▶ **ASSIGNED TASK**
Only one stretch of the data below is wanted: the lines from the one with "The width and height of the screenshot is (495, 295)." through the one with "Given: Open the 工作信息 navigation tab", repeated exactly.

▶ **SUPPLIED MATERIAL**
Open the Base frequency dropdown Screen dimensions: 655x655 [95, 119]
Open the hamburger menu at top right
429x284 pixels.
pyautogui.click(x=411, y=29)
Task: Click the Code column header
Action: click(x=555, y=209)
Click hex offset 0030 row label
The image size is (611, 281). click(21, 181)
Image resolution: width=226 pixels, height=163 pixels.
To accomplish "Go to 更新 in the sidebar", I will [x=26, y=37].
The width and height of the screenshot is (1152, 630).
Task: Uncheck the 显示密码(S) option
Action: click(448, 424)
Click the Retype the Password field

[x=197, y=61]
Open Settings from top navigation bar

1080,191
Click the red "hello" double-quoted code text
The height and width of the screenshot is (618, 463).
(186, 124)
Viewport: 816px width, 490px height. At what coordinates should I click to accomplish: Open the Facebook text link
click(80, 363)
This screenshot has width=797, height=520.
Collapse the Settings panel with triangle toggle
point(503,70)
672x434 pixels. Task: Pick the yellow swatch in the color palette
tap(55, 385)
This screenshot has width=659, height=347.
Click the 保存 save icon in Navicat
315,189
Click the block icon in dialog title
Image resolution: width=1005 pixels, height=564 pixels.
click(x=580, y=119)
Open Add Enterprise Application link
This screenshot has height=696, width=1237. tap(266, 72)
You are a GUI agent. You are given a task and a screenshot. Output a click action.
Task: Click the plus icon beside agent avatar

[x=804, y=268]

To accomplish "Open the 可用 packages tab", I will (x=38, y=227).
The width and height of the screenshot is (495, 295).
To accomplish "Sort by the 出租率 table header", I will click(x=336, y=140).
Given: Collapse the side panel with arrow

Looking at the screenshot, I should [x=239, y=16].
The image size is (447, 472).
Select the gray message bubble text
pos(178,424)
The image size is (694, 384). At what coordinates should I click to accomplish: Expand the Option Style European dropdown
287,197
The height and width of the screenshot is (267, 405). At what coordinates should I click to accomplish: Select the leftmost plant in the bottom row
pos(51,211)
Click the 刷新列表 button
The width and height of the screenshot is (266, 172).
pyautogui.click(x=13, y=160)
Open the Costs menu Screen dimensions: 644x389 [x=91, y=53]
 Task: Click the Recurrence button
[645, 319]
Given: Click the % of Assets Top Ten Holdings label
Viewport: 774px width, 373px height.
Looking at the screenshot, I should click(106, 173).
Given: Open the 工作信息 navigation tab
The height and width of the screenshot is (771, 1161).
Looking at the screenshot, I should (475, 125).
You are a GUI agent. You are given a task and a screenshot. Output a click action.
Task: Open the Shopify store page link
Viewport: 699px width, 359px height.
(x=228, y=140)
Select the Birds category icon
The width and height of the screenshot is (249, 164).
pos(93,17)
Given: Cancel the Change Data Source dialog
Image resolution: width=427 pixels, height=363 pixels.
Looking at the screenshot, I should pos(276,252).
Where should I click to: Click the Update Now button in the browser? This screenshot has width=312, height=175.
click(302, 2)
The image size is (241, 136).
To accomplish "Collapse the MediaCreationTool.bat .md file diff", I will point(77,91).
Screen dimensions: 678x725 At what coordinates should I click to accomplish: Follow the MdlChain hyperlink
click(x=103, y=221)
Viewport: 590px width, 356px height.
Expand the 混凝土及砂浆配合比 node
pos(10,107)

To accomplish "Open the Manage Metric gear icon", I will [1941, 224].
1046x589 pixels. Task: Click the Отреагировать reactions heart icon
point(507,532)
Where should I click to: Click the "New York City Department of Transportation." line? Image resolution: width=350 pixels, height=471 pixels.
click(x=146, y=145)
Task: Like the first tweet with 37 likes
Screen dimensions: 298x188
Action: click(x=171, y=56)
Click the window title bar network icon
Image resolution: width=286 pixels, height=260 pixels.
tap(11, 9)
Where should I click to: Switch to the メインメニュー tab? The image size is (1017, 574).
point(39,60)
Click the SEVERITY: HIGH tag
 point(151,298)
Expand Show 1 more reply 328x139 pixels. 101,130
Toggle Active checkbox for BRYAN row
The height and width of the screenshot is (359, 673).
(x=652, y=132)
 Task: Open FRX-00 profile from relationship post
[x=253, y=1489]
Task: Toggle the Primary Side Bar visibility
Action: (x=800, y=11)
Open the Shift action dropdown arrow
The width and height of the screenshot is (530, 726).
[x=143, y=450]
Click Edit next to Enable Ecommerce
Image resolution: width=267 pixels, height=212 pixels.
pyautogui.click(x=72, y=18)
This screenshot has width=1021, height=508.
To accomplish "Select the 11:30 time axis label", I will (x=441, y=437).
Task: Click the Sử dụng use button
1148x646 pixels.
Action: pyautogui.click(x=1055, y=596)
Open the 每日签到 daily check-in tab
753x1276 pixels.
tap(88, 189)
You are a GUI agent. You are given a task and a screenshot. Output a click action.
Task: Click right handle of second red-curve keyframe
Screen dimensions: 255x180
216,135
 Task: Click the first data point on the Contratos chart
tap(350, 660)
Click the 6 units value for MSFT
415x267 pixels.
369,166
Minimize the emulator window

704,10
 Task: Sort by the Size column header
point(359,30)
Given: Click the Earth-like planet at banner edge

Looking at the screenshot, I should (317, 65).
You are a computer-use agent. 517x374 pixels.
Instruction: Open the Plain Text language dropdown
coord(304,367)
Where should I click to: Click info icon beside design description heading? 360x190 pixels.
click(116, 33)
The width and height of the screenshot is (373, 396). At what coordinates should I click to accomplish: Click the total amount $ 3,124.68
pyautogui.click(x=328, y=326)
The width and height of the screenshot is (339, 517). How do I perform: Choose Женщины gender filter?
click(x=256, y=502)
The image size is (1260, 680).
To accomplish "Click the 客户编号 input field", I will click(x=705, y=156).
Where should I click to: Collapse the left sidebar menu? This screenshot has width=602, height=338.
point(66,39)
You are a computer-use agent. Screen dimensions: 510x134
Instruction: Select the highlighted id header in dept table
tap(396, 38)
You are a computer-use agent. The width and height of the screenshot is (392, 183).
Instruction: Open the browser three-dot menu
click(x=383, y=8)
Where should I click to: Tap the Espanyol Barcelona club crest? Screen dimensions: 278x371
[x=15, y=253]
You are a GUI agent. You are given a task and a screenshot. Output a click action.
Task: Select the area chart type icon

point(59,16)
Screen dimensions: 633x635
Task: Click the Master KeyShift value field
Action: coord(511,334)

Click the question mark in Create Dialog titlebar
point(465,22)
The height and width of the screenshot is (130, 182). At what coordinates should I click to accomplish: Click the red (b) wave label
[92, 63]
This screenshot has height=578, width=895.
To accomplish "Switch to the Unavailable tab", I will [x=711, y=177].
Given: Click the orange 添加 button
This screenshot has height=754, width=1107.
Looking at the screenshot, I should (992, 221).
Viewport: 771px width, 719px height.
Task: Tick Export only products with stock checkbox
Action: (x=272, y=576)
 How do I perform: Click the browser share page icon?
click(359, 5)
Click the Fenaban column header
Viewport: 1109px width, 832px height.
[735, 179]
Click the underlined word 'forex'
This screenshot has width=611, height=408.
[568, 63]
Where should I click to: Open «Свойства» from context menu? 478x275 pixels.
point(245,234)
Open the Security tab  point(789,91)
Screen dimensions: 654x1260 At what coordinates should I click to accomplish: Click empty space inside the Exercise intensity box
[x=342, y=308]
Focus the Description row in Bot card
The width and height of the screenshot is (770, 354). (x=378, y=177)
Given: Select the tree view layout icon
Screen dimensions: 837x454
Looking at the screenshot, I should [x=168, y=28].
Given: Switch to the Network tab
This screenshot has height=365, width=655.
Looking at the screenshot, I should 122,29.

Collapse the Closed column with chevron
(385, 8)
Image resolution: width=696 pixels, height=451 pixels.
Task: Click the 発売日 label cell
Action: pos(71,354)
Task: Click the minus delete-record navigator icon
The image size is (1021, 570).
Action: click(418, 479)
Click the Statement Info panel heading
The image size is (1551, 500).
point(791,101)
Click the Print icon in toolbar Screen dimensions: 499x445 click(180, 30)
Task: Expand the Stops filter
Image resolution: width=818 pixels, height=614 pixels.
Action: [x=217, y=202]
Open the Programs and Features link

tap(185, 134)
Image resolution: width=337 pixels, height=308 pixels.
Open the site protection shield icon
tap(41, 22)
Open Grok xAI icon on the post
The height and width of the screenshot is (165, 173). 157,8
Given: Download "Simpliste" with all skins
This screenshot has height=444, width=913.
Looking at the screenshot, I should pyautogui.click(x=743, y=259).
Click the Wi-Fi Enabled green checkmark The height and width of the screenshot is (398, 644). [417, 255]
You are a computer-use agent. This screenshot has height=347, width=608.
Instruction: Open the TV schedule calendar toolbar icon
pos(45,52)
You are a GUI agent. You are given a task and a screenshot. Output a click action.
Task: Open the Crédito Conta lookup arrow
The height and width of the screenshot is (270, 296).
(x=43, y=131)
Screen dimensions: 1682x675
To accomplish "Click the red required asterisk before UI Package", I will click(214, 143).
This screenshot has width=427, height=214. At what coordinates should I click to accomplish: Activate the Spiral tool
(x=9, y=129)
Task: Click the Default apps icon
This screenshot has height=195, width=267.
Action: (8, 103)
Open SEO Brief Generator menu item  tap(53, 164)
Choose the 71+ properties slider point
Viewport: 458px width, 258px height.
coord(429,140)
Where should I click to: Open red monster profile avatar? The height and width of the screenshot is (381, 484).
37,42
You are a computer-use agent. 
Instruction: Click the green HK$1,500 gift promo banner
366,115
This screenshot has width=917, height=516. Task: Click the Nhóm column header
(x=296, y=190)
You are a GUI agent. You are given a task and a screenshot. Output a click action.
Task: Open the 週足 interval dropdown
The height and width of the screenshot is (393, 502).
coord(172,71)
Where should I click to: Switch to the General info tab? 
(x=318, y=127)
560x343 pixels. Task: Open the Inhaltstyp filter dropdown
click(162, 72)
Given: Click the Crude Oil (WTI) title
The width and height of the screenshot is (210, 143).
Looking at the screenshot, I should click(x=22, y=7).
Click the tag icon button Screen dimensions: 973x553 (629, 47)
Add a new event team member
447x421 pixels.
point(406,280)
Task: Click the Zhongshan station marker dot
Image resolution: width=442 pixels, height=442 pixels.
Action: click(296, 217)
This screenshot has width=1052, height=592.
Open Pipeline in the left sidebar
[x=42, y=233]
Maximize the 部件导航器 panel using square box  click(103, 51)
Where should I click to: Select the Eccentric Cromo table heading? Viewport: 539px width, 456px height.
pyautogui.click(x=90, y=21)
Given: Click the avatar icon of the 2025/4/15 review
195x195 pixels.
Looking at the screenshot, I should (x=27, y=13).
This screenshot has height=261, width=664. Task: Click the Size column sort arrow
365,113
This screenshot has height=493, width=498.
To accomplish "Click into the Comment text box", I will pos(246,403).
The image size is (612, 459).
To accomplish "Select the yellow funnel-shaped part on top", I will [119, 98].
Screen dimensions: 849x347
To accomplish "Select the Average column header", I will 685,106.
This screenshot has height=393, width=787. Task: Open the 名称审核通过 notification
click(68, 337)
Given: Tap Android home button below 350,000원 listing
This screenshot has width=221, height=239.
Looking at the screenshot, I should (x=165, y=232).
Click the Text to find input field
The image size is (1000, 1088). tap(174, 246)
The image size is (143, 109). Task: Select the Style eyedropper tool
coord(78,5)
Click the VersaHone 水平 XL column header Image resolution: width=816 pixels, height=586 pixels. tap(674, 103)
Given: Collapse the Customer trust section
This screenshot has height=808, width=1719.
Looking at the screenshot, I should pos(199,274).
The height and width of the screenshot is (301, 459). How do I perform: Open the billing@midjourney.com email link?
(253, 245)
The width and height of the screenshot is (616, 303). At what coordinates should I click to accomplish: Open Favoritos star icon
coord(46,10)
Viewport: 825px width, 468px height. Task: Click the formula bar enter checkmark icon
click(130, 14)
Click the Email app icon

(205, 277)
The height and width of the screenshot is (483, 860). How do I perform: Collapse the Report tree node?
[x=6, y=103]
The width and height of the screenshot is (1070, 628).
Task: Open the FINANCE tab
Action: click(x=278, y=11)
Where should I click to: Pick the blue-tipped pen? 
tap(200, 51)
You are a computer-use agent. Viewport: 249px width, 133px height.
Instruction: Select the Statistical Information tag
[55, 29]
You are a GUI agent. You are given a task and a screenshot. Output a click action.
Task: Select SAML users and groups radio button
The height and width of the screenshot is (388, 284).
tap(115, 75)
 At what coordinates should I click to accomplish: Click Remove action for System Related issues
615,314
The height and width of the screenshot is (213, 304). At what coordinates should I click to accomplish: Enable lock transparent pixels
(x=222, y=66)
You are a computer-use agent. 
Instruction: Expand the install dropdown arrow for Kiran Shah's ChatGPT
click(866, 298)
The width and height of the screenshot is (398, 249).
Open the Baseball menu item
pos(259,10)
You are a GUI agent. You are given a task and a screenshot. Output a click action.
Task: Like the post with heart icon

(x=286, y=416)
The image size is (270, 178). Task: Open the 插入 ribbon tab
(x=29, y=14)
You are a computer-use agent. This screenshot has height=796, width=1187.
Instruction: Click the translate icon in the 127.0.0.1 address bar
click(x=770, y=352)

▶ **WRITTEN RESPONSE**
The width and height of the screenshot is (495, 295).
To accomplish "Sort by the 出租率 table header", I will click(x=336, y=140).
Given: Collapse the side panel with arrow

Looking at the screenshot, I should [x=239, y=16].
The image size is (447, 472).
Select the gray message bubble text
pos(178,424)
The image size is (694, 384). At what coordinates should I click to accomplish: Expand the Option Style European dropdown
287,197
The height and width of the screenshot is (267, 405). At what coordinates should I click to accomplish: Select the leftmost plant in the bottom row
pos(51,211)
Click the 刷新列表 button
The width and height of the screenshot is (266, 172).
pyautogui.click(x=13, y=160)
Open the Costs menu Screen dimensions: 644x389 [x=91, y=53]
 Task: Click the Recurrence button
[645, 319]
Given: Click the % of Assets Top Ten Holdings label
Viewport: 774px width, 373px height.
Looking at the screenshot, I should click(106, 173).
Given: Open the 工作信息 navigation tab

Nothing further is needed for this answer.